A Baltimore law firm obtained a $4.85 million products liability verdict in federal court in Virginia Thursday, potentially the largest ever against a national manufacturer of garage doors.
Attorney Andrew G. Slutkin said jurors deliberated for around four and a half hours before returning the verdict against Overhead Door Corporation, a Texas-based company.
Evangelos Sardis died June 20, 2016 after sustaining a head injury on June 6 while working for Washington Overhead Door Inc. at a construction site in Herndon, Virginia, according to the complaint, filed in the U.S. District Court for the Eastern District of Virginia, Richmond division.
Sardis and his coworkers were installing fire door hoods on several doors at the site when he fell from a forklift that was lifting a crate and struck his head on pavement, according to the complaint. He had used a gap in the boards of the crate they were unloading as a handhold and the board broke loose.
After the incident, Overhead Door began affixing labels warning against pulling on the horizontal slats, according to the complaint, and it is believed that Sardis was not the first to have one come loose when using it as a handle.
Jurors found negligent design, negligent failure to warn and breach of warranty on the part of Overhead Door, which manufactured the crate. They awarded $3.4 million to Sardis’ wife, Andrea Sardis, $1 million to their son, Terry-Michael Sardis, and $348,200 for medical expenses.
“It is our understanding that this is the largest verdict ever against Overhead Door,” Slutkin, of Silverman Thompson Slutkin & White said Friday.
The verdict will not be subject to a cap on damages, according to attorney Ethan S. Nochumowitz, also of Silverman Thompson.
Slutkin said the verdict is also among the largest products liability verdicts to come out of the Eastern District of Virginia.
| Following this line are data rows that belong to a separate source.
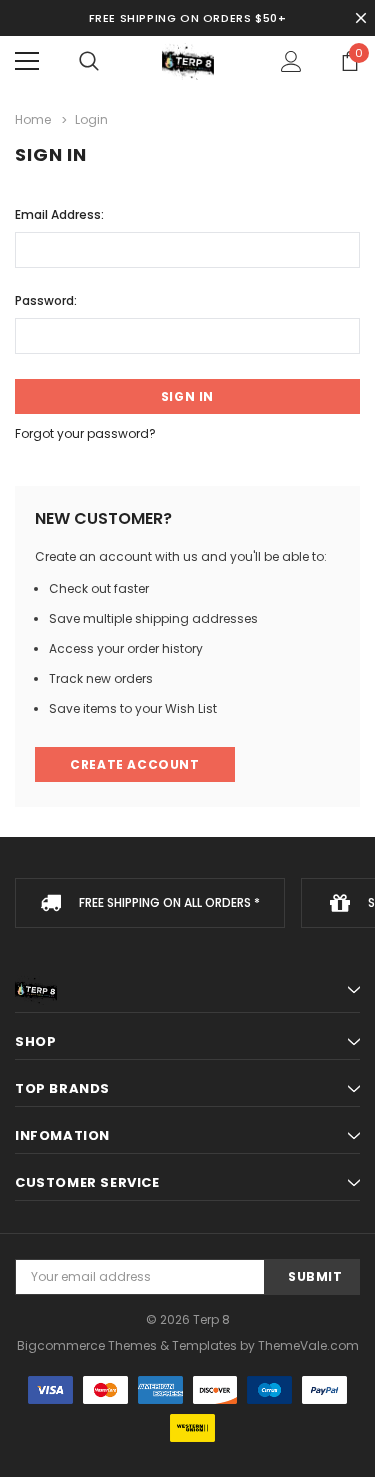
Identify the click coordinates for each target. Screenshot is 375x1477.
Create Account (134, 764)
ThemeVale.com (308, 1345)
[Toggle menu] (27, 61)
His firm tried the case with Peter C. Grenier of Grenier Law Group PLLC in Washington.
The case was filed in federal court as a diversity action but used Virginia state law, according to Slutkin. Overhead Door argued contributory negligence by Sardis but the jury rejected their argument, according to the verdict sheet.
Slutkin said Andrea Sardis is happy to have money to support her son as a single parent but called the verdict “bittersweet.”
“She lost her husband and her best friend and the father to her four-month-old baby,” he said.
Martin A. Conn, of Moran Reeves & Conn PC in Richmond, represented Overhead Door. He was not immediately available for comment Friday.
The case is Andrea Sardis v. Overhead Door Corporation, 3:17-cv-00818.